This class will be an exploration, not a set of rules. We’ll discuss structure, scenes, direction, plausibility, and the emotional life of your characters, but with open minds. Craft is important, too. I hope we’ll work together to find what’s necessary to the particular work on the table. I agree with John Dufresne – writers have to be good readers. There’s much to be learned in examining others’ work. We all rely on your responses, your experiences in writing, and your generosity to make the workshop successful. What an opportunity we have to be honest and open about a task that matters so much.

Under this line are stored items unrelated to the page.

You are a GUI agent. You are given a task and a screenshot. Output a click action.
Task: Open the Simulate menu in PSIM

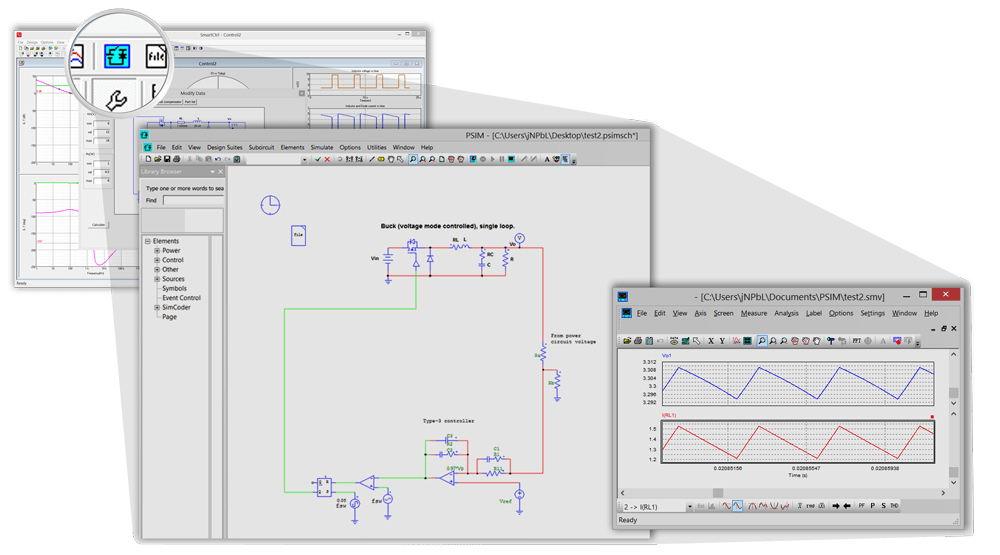322,147
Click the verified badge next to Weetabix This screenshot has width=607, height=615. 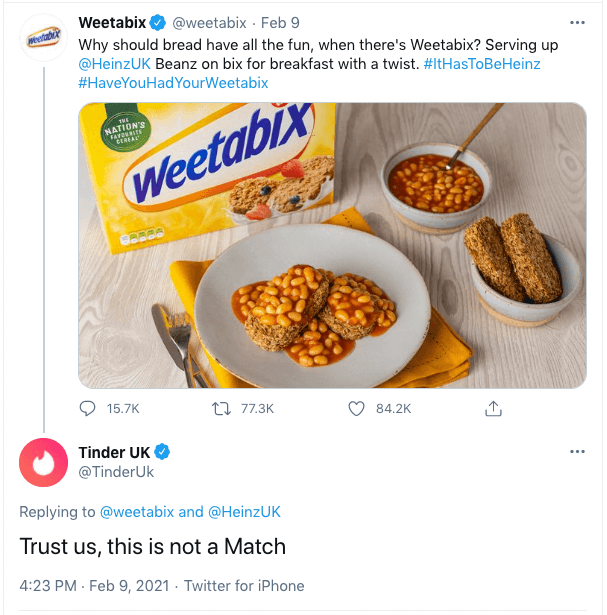(x=158, y=23)
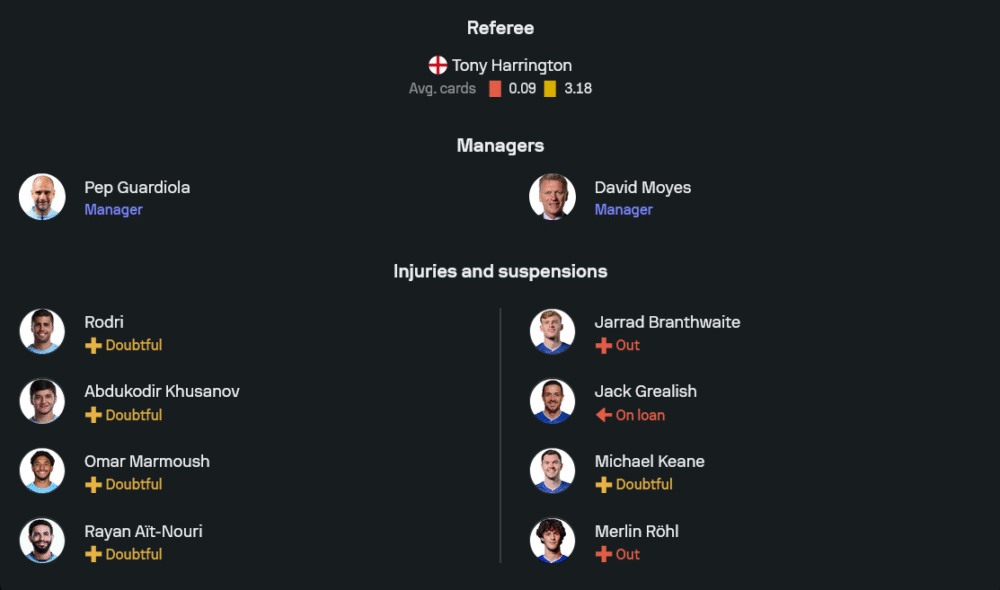
Task: Select Abdukodir Khusanov player name
Action: [x=162, y=391]
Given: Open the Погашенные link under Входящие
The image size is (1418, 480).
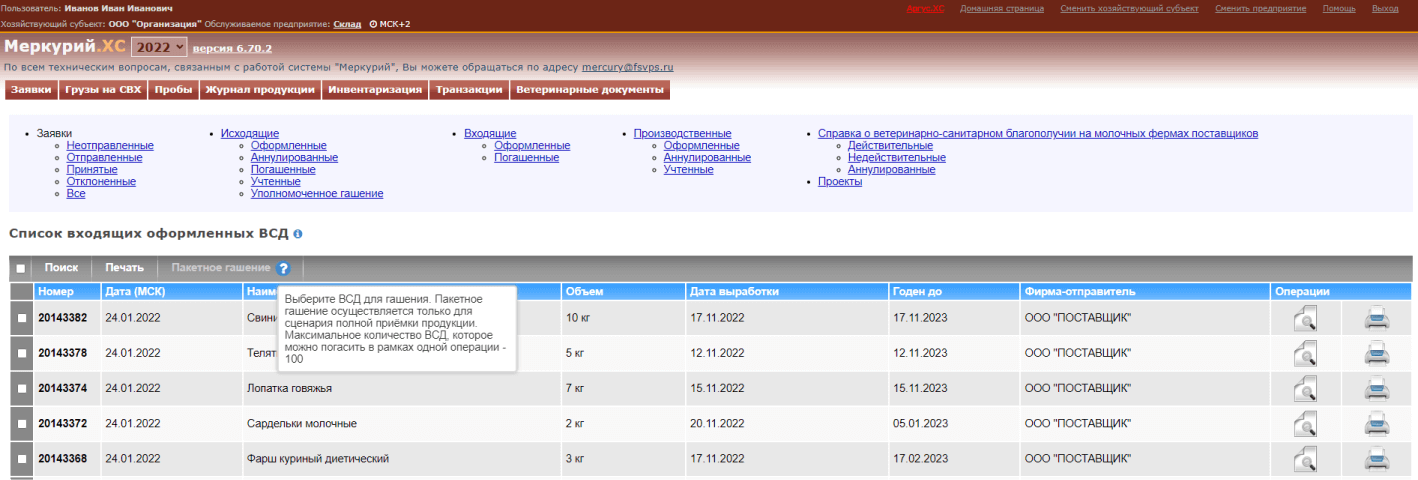Looking at the screenshot, I should (x=526, y=158).
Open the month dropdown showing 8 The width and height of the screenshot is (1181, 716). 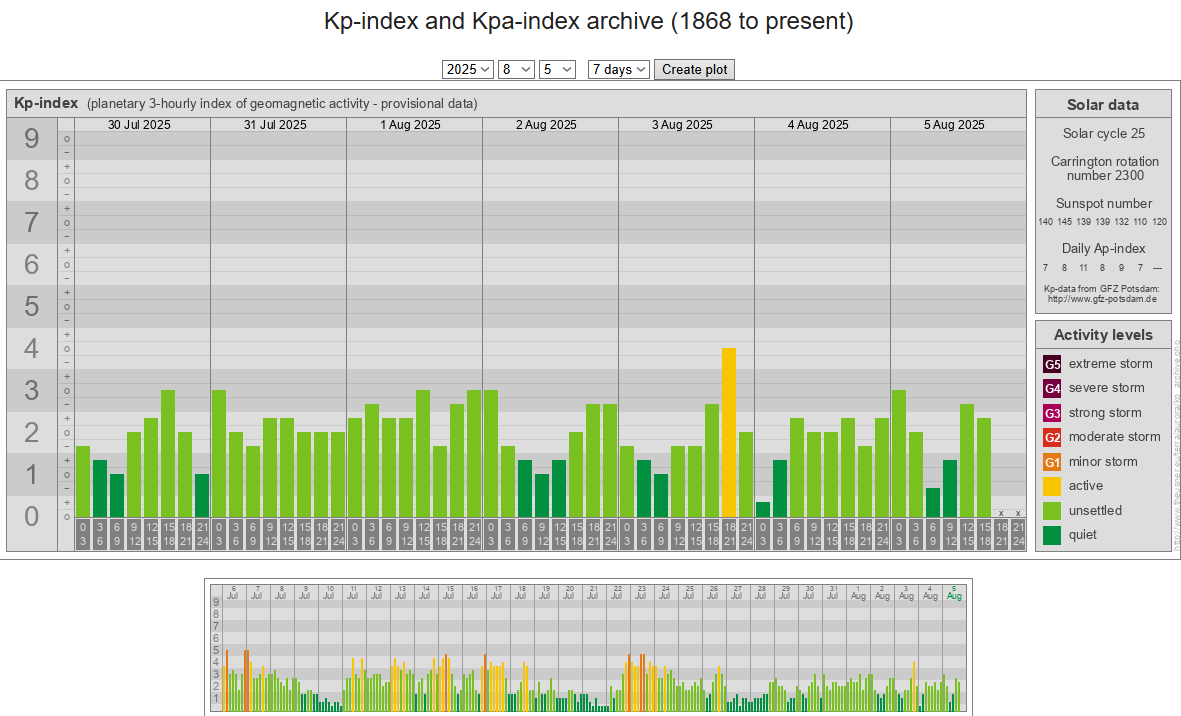(x=516, y=69)
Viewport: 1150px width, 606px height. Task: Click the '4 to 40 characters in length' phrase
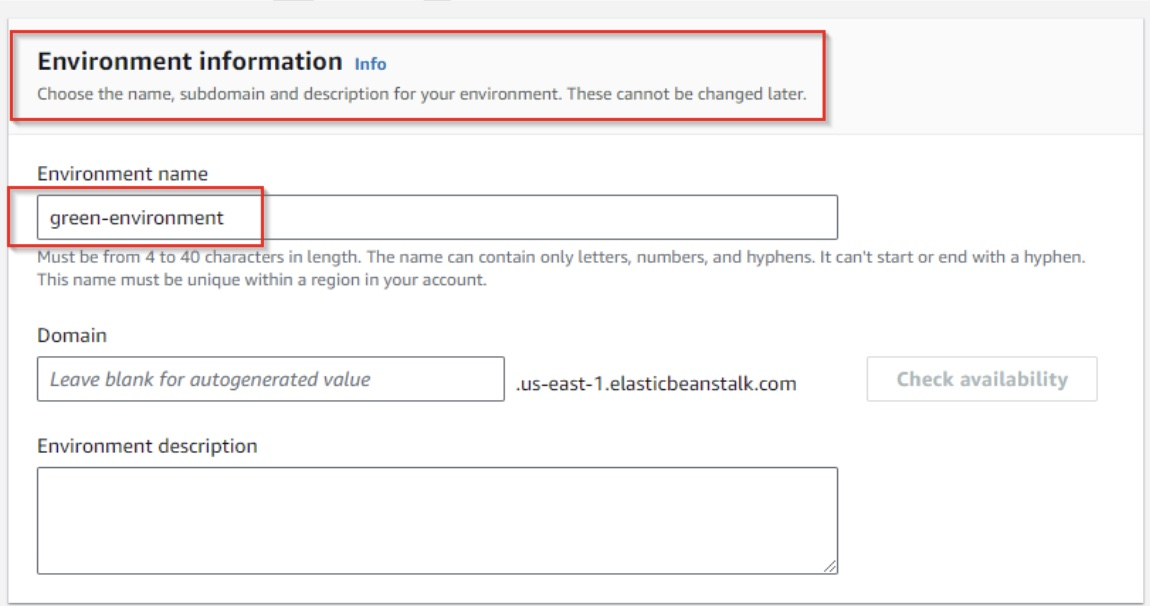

E.L. Doctorow said writing a novel is like driving home at night. "You never see further than your headlights, but you can make the whole trip that way." We can’t be discouraged because we don’t know what’s ahead, and in a novel that can be true for many pages. Writing a novel takes stamina and courage. It’s a little magic and a lot of sweat.
Let’s do this together. I want what you want (and what I want for myself) to learn and to write the best novel you can write.
Kent Nelson has published five collections of stories, four novels, and 133 stories in magazines. His work has been included in The Best American Short Stories, The Best American Mystery Stories, Pushcart, O. Henry, Best of the West, and other anthologies. His last novel, Land That Moves, Land That Stands Still won the Colorado Book Award and the Mountain and Plains Booksellers Award. Nelson's new collection of stories (including "Alba") has just won the Drue Heinz Literature Prize.
He has traveled widely in search of birds (757 North American species) and has run the Pikes Peak Marathon twice. He lives in Ouray, Colorado.